> Source excerpt:
——————————
Lakehouse Reporting, Data Modeling and Advanced Analytics in Azure

By: Ron L'Esteve | Updated: 2022-02-08 | Comments (2) | Related: > Azure

Problem

After data is ingested, stored, processed, and served within the Lakehouse, there are a variety of methods for consuming the served data through both Azure native and non-native tools. These Azure native consumption tools include Power BI, Analysis Services, Power Apps and more. Additionally, Cognitive Services and Azure Machine Learning empower Data Scientists, Advanced Analysts, Business Stakeholders and more to apply advanced analytics on their data to gain more insights, make better decisions, and contribute to the overall success of organizations. Continuous integration, deployment, and data governance are also key capabilities that customers are seeking in the Lakehouse. They are interested in learning more about the capabilities of Azure native consumption layer technologies, CI / CD, and data governance.

Solution

The Lakehouse architecture supports deep advanced analytics and AI use cases with cognitive services, Azure ML, Databricks ML, and Power BI AI/ML capabilities. Various versions of Power BI support deep reporting, data modeling, and dashboarding capabilities. It is critical to build DevOps best practices within any data platform and the Lakehouse supports multi-environment automated continuous and integration (CI / CD) best practices using Azure DevOps. All these modern Lakehouse components can be automated with CI/ CD, scheduled, monitored for health and performance with Azure Monitor and App Insights, secured with Key Vault, and governed with Purview. This article will focus on the consumption layer of the Lakehouse by describing the capabilities of reporting, data modeling and advanced analytics. You will also learn about continuous integration and deployment capabilities within the Lakehouse using Azure DevOps pipelines. From a data governance perspective, you will learn more about Purview and its roles in the Modern Data Lakehouse.

LakehouseArchitecture diagram containing lakehouse architecture

Consumption

Storing and serving data is a pivotal step in the end-to-end lifecycle from sourcing data to consuming it. It is within the storage and serving layer where cleansed, transformed, and curated data is made available for consumption by the end users. Consumption can come in many different variations such as through Azure native BI tools including Power BI, Analysis Services, Power Platform, etc. Data within the Lakehouse can also be consumed by a variety of non-Azure BI tools such as Tableau, Informatica and more. A good Lakehouse serving layer offer flexibility for consuming the data from a variety of BI tools. In this section, our efforts will focus on understanding the capabilities of some of these Lakehouse consumption options within Azure.
——————————
Rewrite the passage of the Lakehouse article starting at "Storing and serving" and ending at "options within Azure.", putting "Looker" in place of "Tableau". The items that follow come from a different source than the Lakehouse article.

> Records supplied:
——————————
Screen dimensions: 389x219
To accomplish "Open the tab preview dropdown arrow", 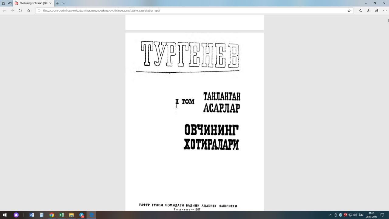I will [64, 3].
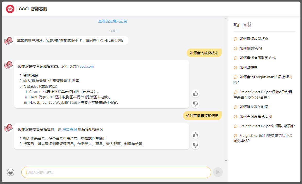Click the OOCL logo in the header
The height and width of the screenshot is (184, 302).
[10, 9]

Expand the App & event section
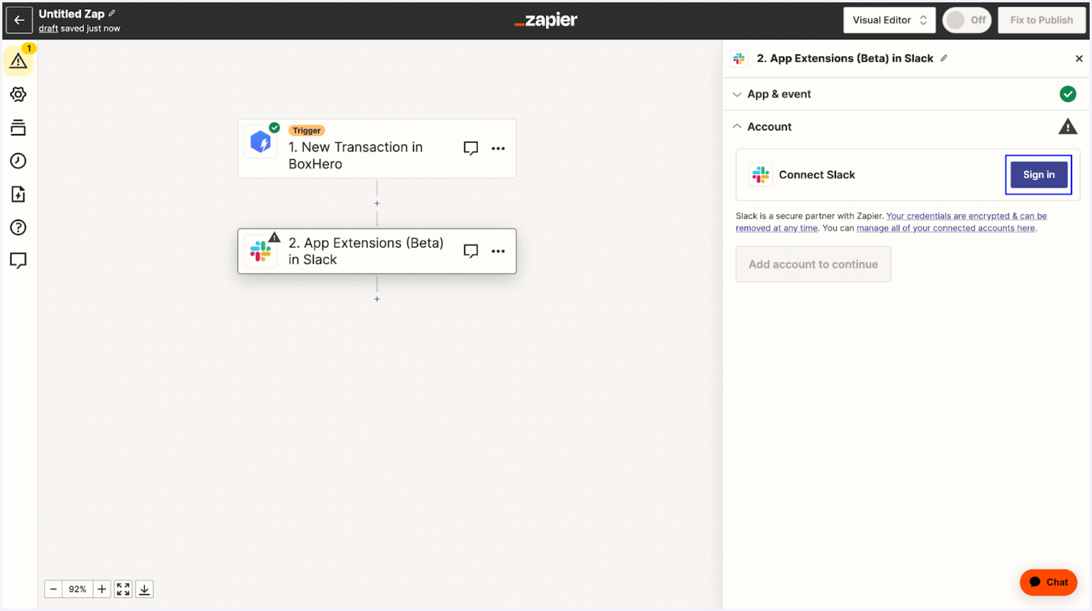pos(737,94)
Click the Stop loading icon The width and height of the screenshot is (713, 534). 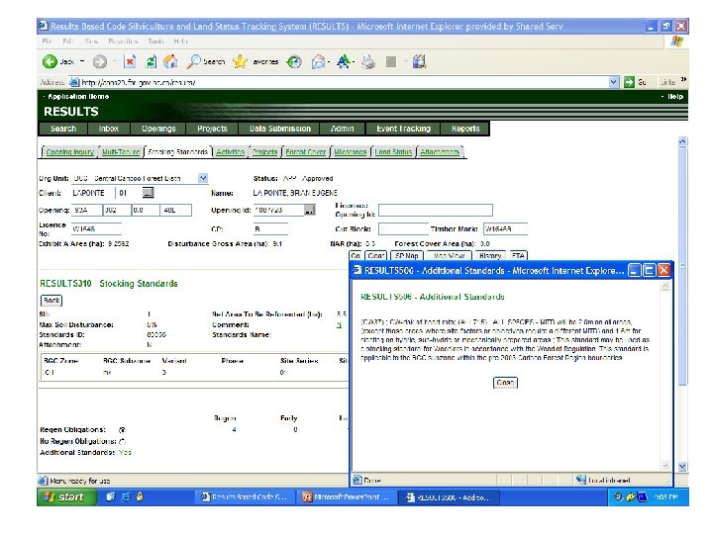point(129,61)
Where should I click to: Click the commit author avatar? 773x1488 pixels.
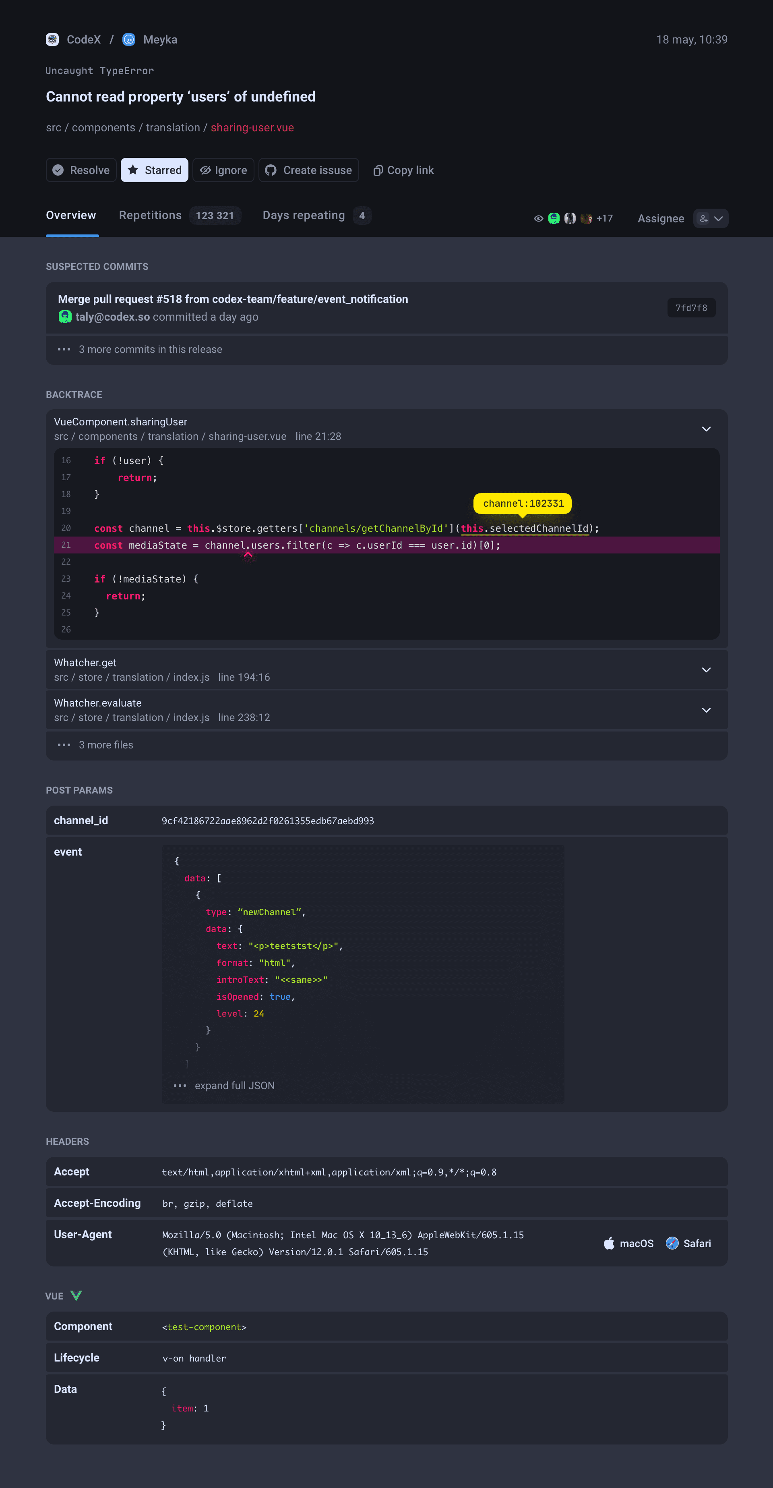pyautogui.click(x=65, y=317)
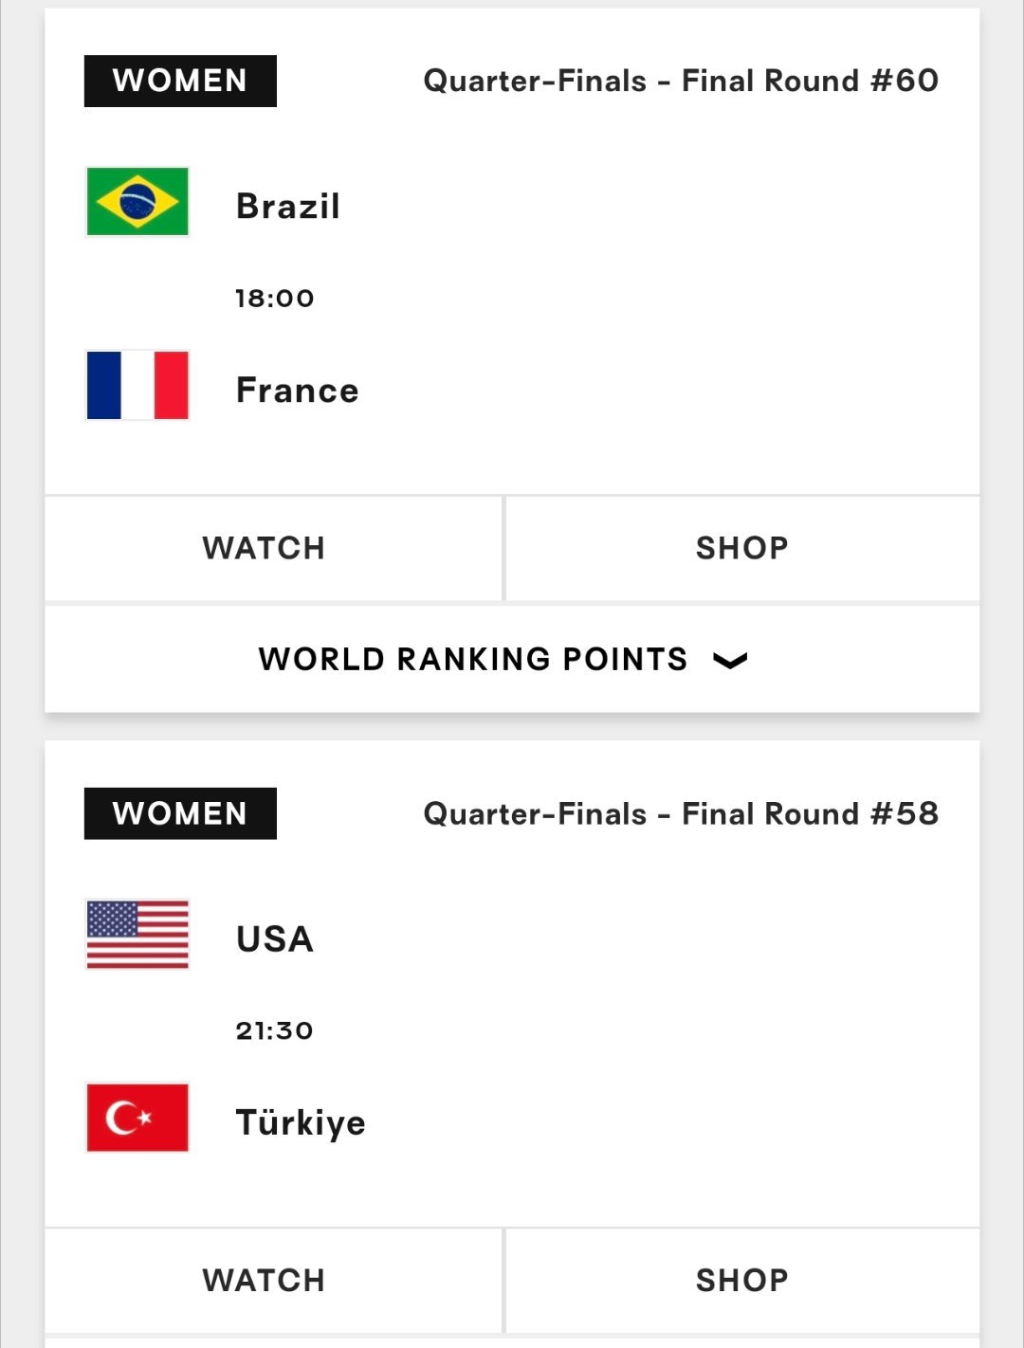This screenshot has height=1348, width=1024.
Task: Click the 18:00 match time
Action: (275, 298)
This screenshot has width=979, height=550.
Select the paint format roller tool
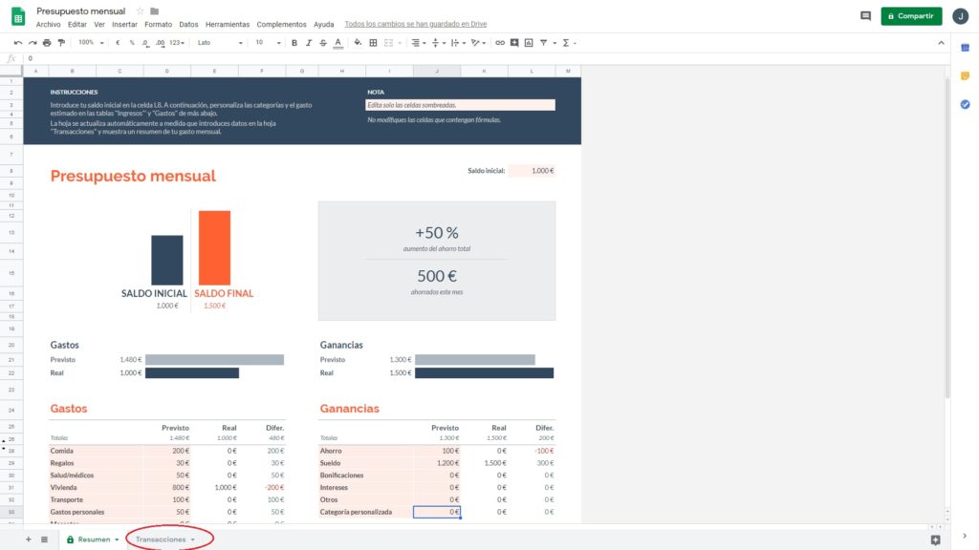pos(61,43)

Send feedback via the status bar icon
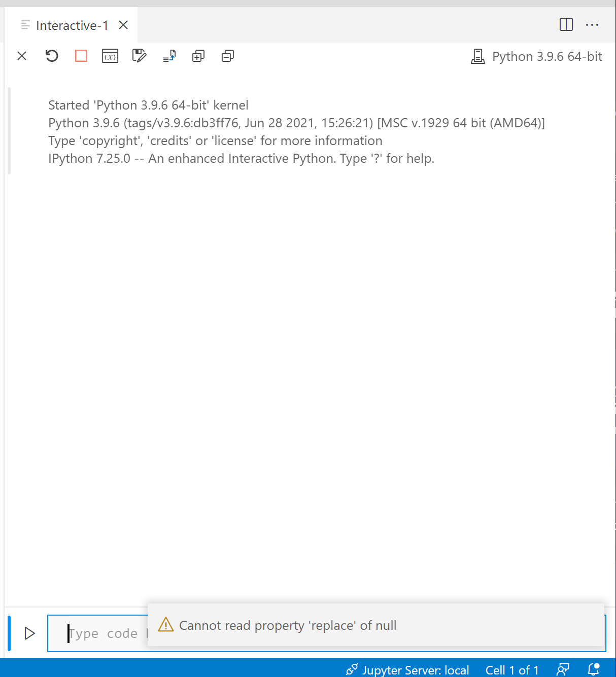pos(563,669)
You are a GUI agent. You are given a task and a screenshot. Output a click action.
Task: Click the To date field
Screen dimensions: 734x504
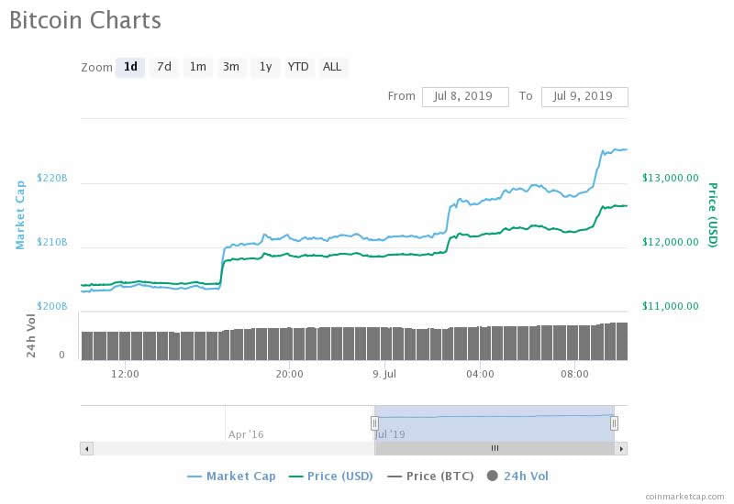pos(584,96)
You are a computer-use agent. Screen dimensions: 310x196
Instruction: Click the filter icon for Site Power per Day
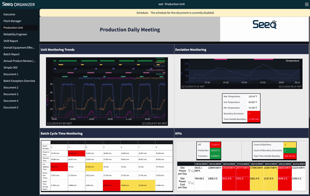(189, 171)
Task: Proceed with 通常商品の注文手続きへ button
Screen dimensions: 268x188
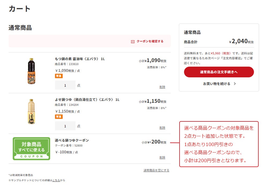Action: pos(219,72)
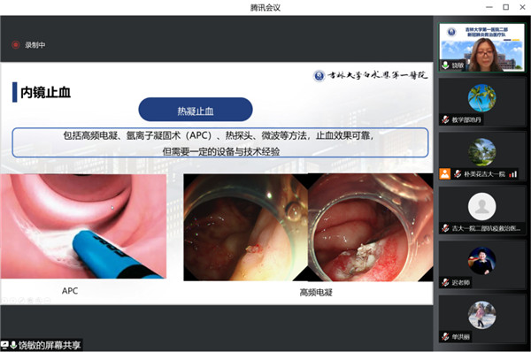The height and width of the screenshot is (352, 531).
Task: Click muted mic icon beside 迟老师
Action: tap(445, 282)
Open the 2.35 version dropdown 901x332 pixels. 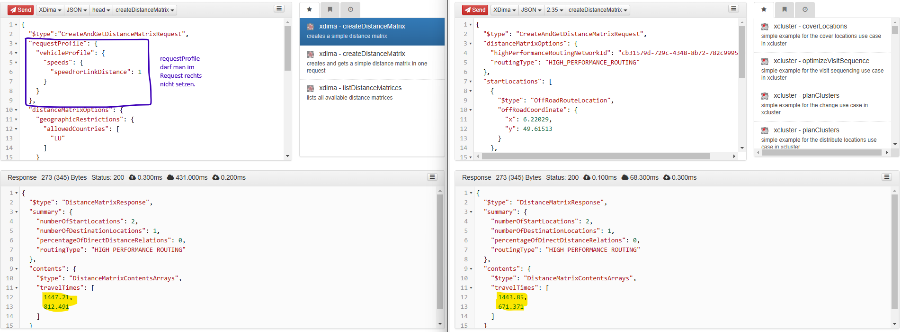click(x=554, y=10)
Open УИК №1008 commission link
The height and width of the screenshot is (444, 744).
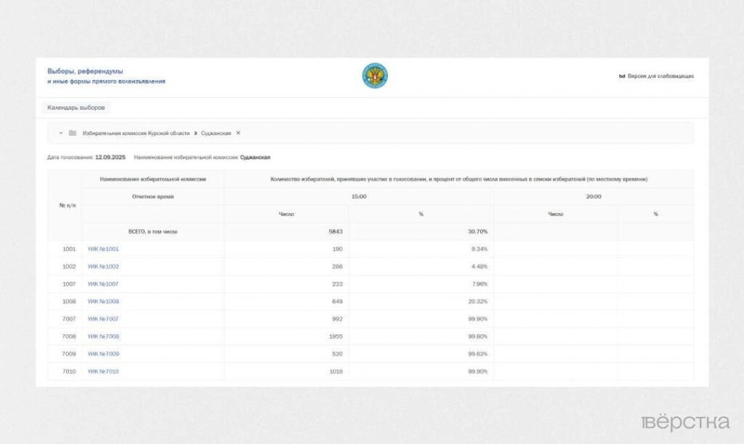coord(103,302)
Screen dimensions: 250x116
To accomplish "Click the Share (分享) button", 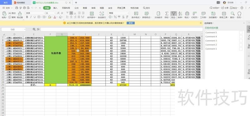I will tap(225, 8).
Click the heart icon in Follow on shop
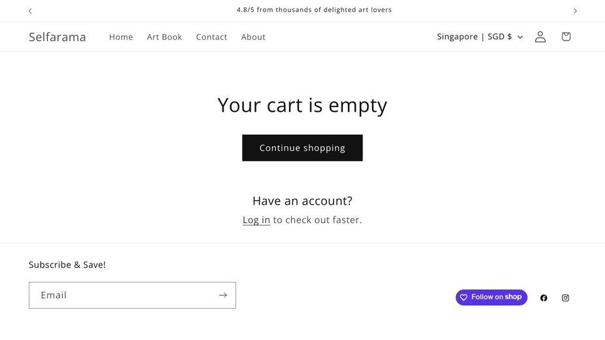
——————————
> In response:
Storing and serving data is a pivotal step in the end-to-end lifecycle from sourcing data to consuming it. It is within the storage and serving layer where cleansed, transformed, and curated data is made available for consumption by the end users. Consumption can come in many different variations such as through Azure native BI tools including Power BI, Analysis Services, Power Platform, etc. Data within the Lakehouse can also be consumed by a variety of non-Azure BI tools such as Looker, Informatica and more. A good Lakehouse serving layer offer flexibility for consuming the data from a variety of BI tools. In this section, our efforts will focus on understanding the capabilities of some of these Lakehouse consumption options within Azure.